* **Text section**
# # # # # # #

Understanding Your FICO Score
Credit Bureau Scores are one of the many elements that are reshaping today’s mortgage industry. Credit scoring has been around since the 1950′s, and Credit Bureau Scores–scores based solely on credit bureau data–became widely available in the 1980′s. Today, Credit Bureau Scores are used extensively in such industries as bankcard and auto lending. The following are answers to frequently asked questions.
What is a Credit Bureau Score, and how is it calculated?
Credit bureau scoring is a scientific way of assessing how likely a borrower is to pay back a loan. A Credit Bureau Score is based on the data available in the borrower’s credit report. The score measures the relative degree of risk a potential borrower represents to the lender or investor. It is not a measure of a borrower’s income, assets, or bank account, although those and other factors are still considered by lenders and investors, independent of the score.
Fair, Isaac Credit Bureau Scores range from approximately 450 to 850 points, and are available through the three national credit data repositories (Equifax, Trans Union, and TRW). The scoring programs reside at these credit bureaus and are called:
- BEACON at Equifax (CBI)
- EMPIRICA at Trans Union
- The TRW/Fair, Isaac Model at TRW
This score is calculated at the repository, and is based solely on the data within that repository’s individual credit file.
A Fair, Isaac Credit Bureau Score, sometimes referred to as a FICO score, is calculated by a system of scorecards. In developing these scorecards, Fair, Isaac uses actual credit data on millions of consumers, and applies complex mathematical methods to perform extensive research into credit patterns that forecast credit performance. Through this process, Fair, Isaac identifies distinctive credit patterns. Each pattern corresponds to a likelihood that a consumer will make his or her loan payments as agreed in the future. The score is based on all the credit-related data in the credit bureau report– not just negative data such as missed mortgage payments or bankruptcies.
The types of credit information used in the credit bureau scorecards are typically the same items an underwriter would use to make a credit decision. These can include:
- Payment history
- Public record and collection items
- Severity, recentness and frequency of delinquencies noted in trade line section Outstanding debt
- Number of balances recently reported
- Average balance across all trade lines
- Relationship between total balances and total credit limits on revolving trade lines Credit history
- Age of oldest trade line
- Inquiries and new account openings
- Number of inquiries and new account openings in the last year
- Amount of time since most recent inquiry Types of credit in use and number of trade lines reported for each type:
- Bankcard
- Travel and Entertainment cards
- Department store cards
- Personal finance company references
- Installment loans
- Other Fair, Isaac observes tens of thousands of credit report histories of mortgage borrowers to determine which credit report items or combination of items are the most predictive of future risk. This data indicates the amount each item should contribute to a credit decision.
Fair, Isaac Credit Bureau Scores do not use race, color, religion, national origin, sex, marital status, or age as predictive characteristics. Occupation and length of time in present house are also not used in the scorecards. Any information that is not present in a credit file is not used in creating a Credit Bureau Score.

# # # # # # #

According to the FICO score text above, what is the approximate range of Fair, Isaac Credit Bureau Scores?

# # # # # # #

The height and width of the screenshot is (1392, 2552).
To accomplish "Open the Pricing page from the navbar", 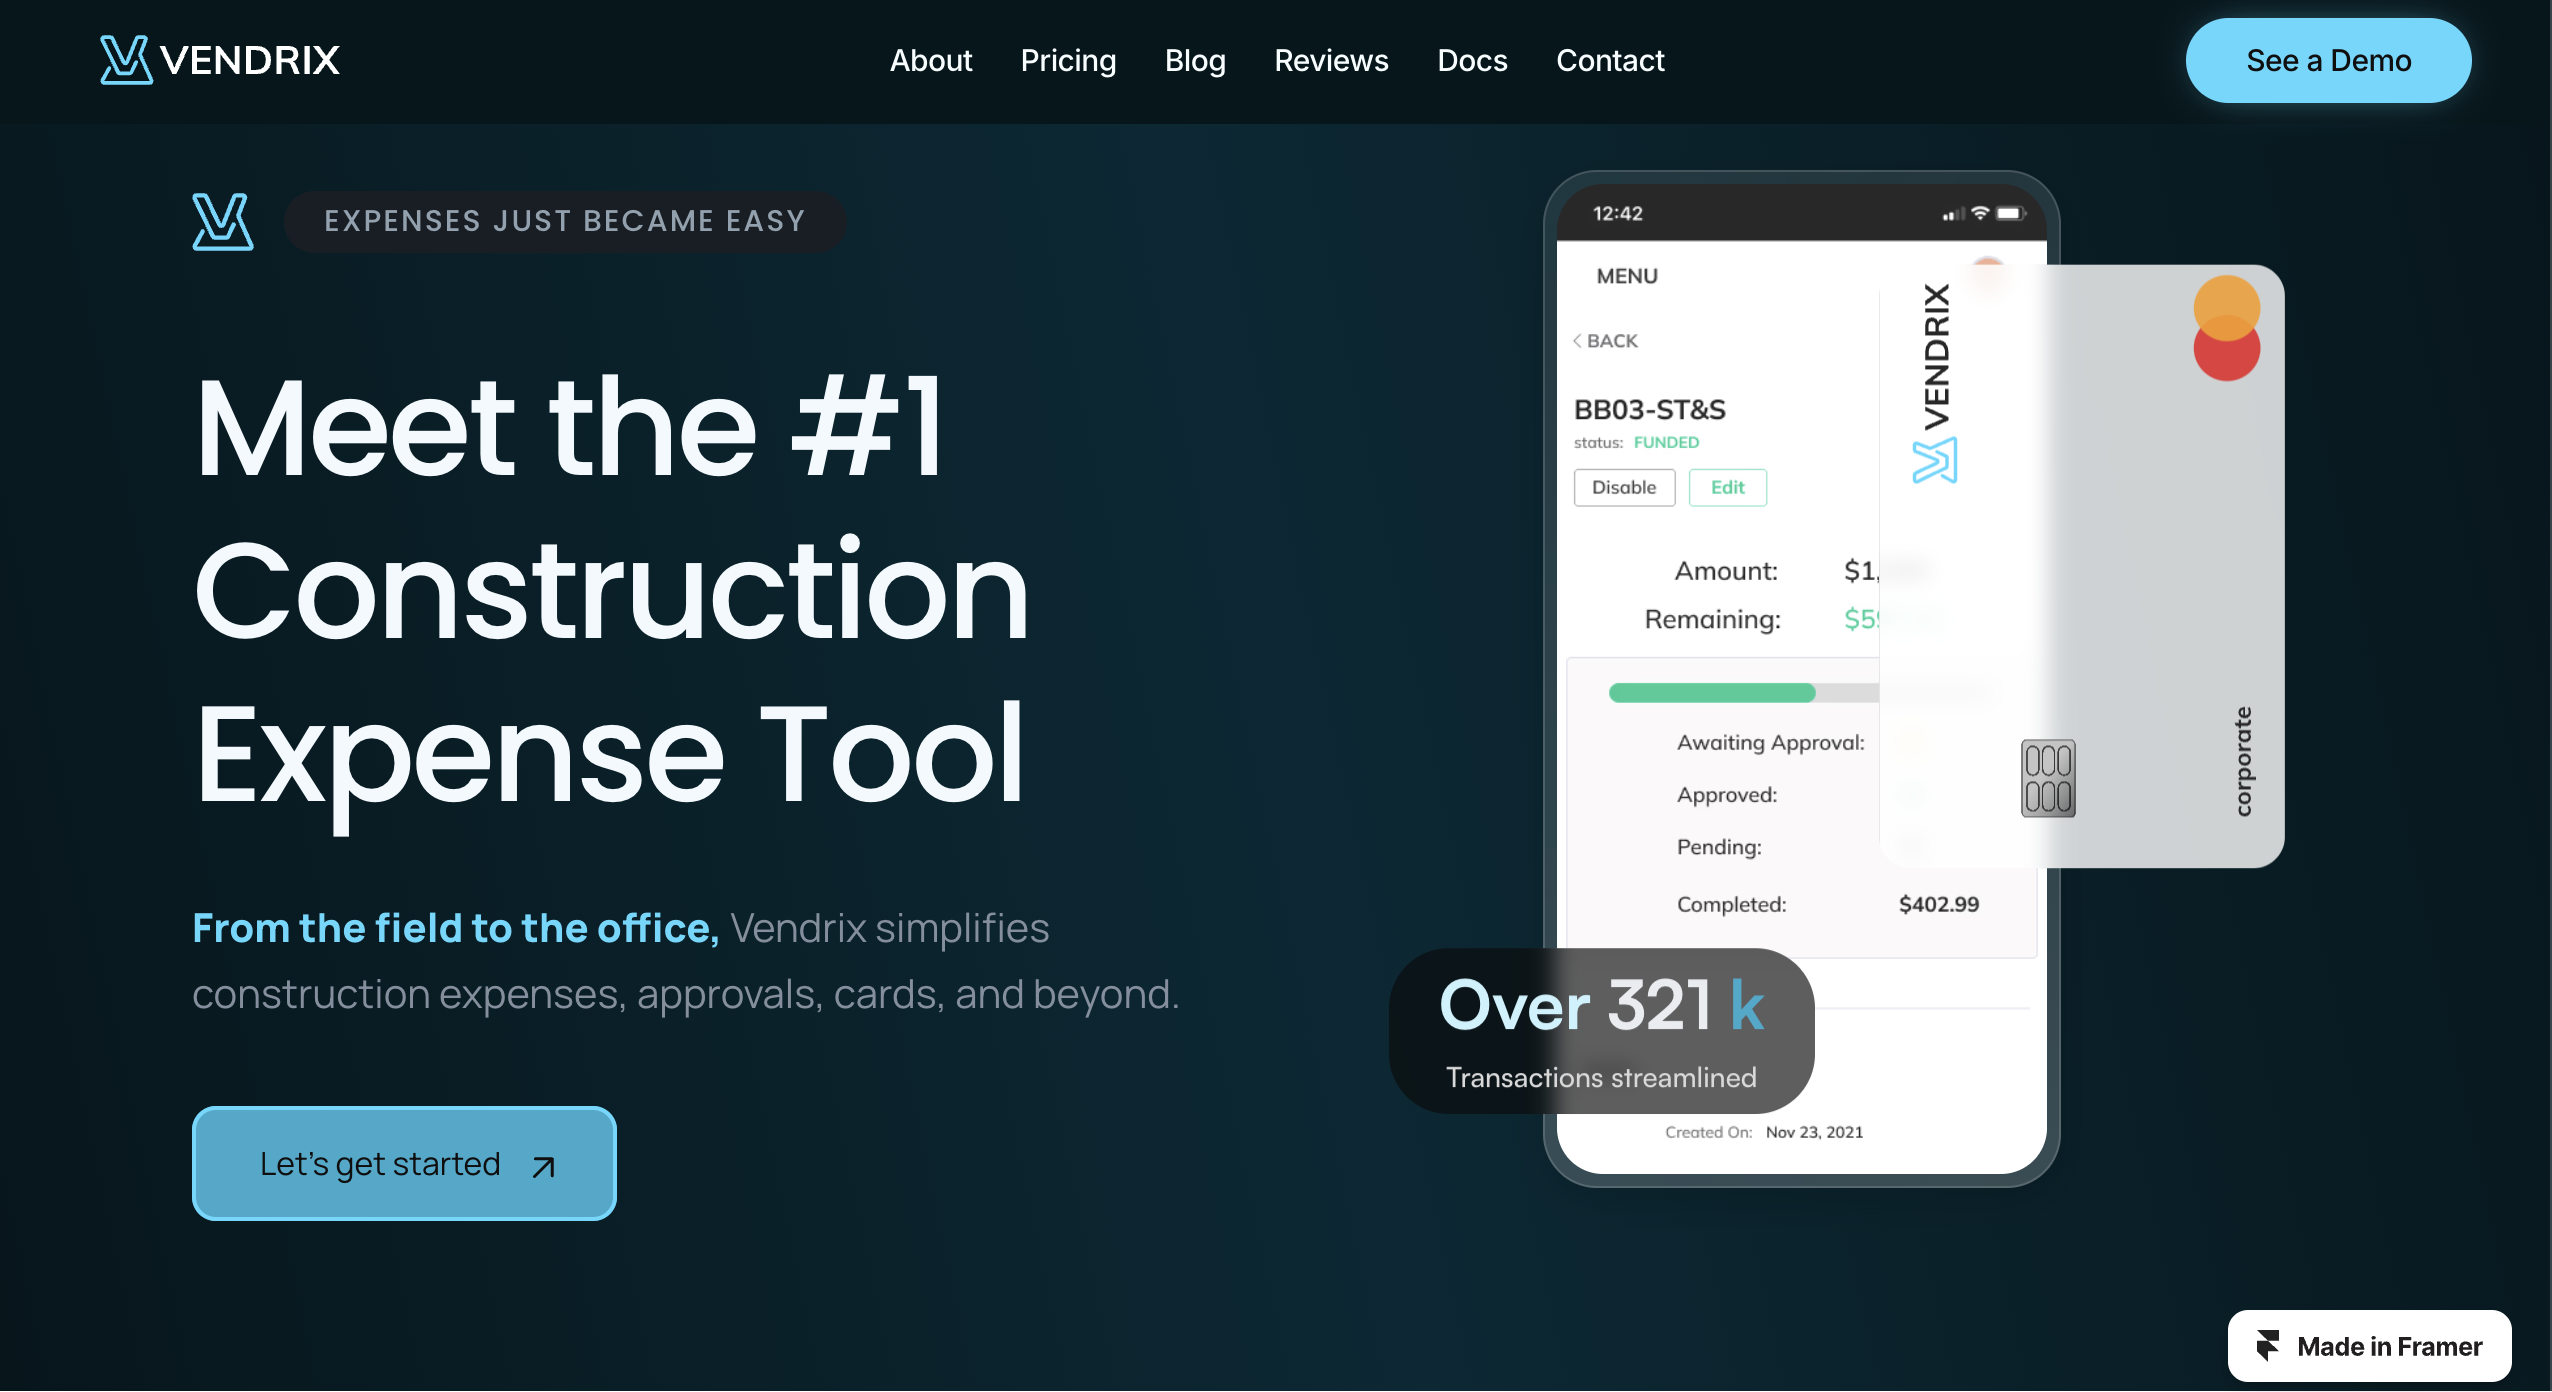I will [x=1068, y=60].
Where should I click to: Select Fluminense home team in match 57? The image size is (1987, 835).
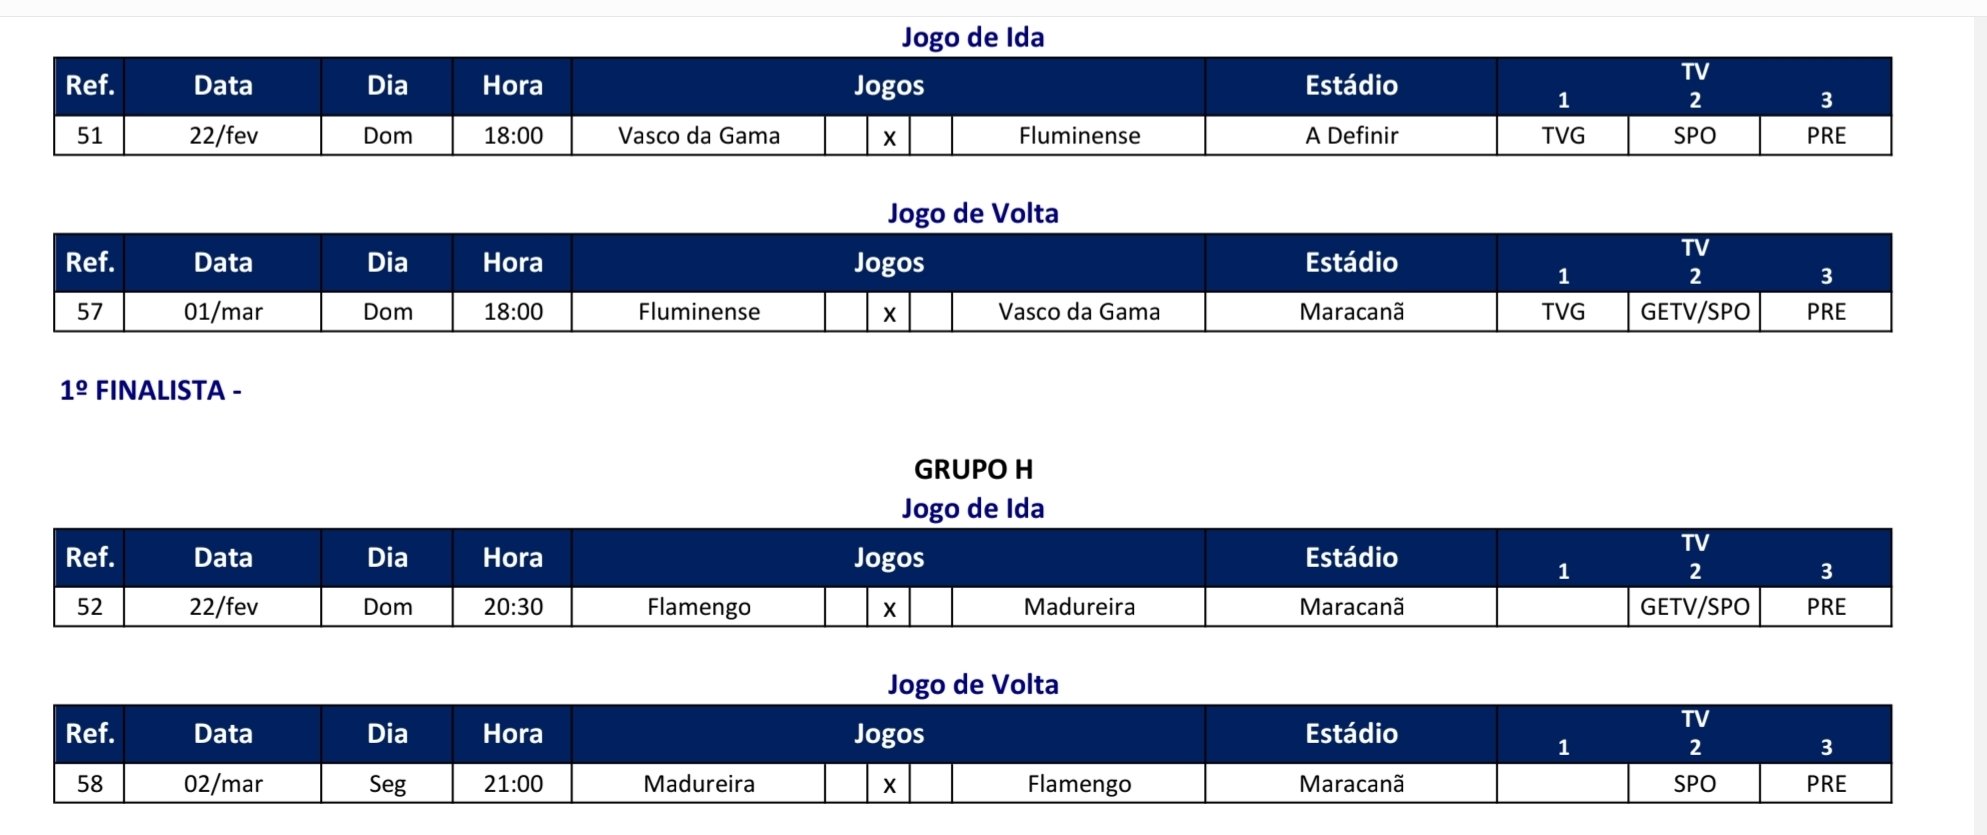tap(698, 312)
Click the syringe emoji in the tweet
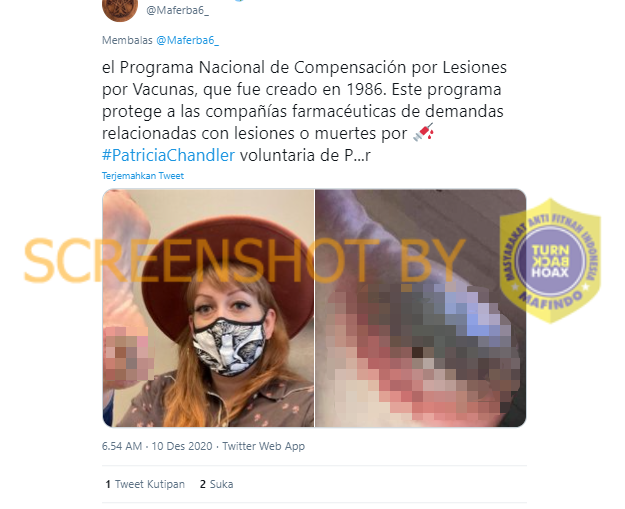This screenshot has width=625, height=509. pos(423,133)
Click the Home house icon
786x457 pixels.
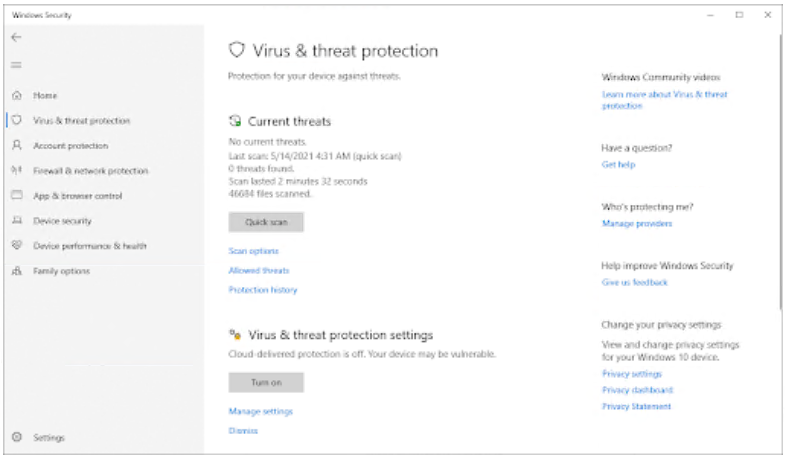(17, 95)
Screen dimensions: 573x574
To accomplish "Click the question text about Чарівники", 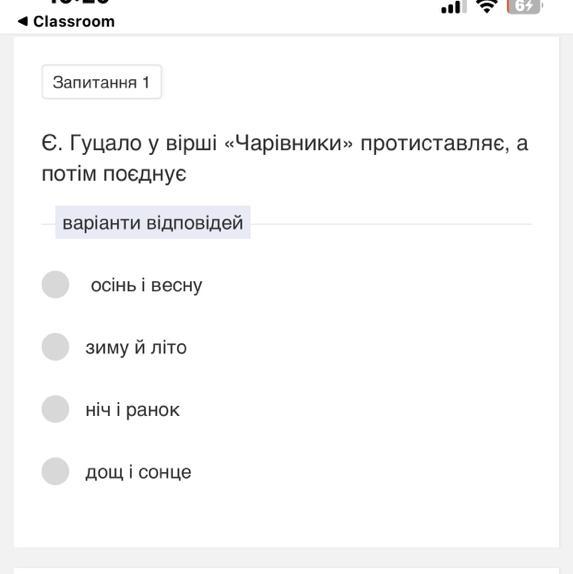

# # # # # # #

* **Answer to this exercise**
From about 450 to 850 points.